## DIRECTIVE:
Tally the lines below that contain the string "title", treating case as significant, and reply with only the number.

## MATERIAL:
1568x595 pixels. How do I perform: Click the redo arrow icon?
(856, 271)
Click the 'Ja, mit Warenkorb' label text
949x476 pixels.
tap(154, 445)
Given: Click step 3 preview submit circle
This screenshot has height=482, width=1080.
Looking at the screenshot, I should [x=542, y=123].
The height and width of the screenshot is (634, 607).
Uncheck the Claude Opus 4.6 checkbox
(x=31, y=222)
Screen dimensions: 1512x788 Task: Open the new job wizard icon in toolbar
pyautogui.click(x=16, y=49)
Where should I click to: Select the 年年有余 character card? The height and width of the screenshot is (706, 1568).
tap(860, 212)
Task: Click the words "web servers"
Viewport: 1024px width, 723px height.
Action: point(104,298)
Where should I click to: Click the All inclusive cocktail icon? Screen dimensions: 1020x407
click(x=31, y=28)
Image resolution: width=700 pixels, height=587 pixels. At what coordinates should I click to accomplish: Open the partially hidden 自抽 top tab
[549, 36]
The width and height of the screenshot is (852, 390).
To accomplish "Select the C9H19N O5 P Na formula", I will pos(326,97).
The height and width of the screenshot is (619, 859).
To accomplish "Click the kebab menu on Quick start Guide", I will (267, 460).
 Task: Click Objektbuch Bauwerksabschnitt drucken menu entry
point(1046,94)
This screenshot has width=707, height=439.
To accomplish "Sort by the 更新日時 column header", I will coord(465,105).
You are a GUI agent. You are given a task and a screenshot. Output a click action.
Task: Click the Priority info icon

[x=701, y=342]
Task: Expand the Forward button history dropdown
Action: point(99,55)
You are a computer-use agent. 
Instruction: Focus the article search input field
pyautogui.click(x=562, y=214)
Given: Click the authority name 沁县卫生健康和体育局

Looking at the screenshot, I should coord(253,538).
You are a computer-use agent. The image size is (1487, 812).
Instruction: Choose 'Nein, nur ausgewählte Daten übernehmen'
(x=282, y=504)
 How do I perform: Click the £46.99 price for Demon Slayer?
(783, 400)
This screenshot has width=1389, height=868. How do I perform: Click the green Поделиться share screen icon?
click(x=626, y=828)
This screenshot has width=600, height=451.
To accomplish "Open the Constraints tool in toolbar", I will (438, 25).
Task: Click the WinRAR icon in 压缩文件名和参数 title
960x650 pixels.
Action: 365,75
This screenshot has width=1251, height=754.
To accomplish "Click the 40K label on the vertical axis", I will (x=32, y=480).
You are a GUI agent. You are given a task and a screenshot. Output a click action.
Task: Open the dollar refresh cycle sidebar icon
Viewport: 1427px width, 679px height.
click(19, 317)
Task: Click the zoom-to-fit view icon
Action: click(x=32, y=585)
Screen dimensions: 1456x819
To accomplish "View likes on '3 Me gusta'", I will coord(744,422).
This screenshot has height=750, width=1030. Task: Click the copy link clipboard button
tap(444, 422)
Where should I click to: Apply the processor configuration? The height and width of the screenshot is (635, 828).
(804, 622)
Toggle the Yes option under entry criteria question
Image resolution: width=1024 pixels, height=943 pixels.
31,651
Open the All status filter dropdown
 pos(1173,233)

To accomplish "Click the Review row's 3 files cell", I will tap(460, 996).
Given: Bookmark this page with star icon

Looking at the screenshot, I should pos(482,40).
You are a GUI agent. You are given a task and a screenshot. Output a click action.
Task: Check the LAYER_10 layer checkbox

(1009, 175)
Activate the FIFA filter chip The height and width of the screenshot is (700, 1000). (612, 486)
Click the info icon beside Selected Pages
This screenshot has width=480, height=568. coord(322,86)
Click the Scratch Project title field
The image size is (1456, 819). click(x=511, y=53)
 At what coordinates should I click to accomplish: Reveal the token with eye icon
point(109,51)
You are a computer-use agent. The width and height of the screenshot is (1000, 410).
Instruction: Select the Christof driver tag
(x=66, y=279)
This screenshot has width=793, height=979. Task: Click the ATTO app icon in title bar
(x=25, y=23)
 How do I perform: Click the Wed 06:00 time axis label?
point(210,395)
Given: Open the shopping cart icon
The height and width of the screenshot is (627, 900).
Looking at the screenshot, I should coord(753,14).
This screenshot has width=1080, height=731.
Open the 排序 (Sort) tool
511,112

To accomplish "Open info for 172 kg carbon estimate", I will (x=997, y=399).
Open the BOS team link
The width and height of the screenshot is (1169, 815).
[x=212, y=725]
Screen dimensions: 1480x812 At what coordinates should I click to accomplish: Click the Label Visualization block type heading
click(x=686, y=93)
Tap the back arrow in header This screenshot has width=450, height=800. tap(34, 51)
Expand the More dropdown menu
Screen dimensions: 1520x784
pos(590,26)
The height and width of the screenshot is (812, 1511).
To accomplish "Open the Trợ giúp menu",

## FULL SOLUTION:
3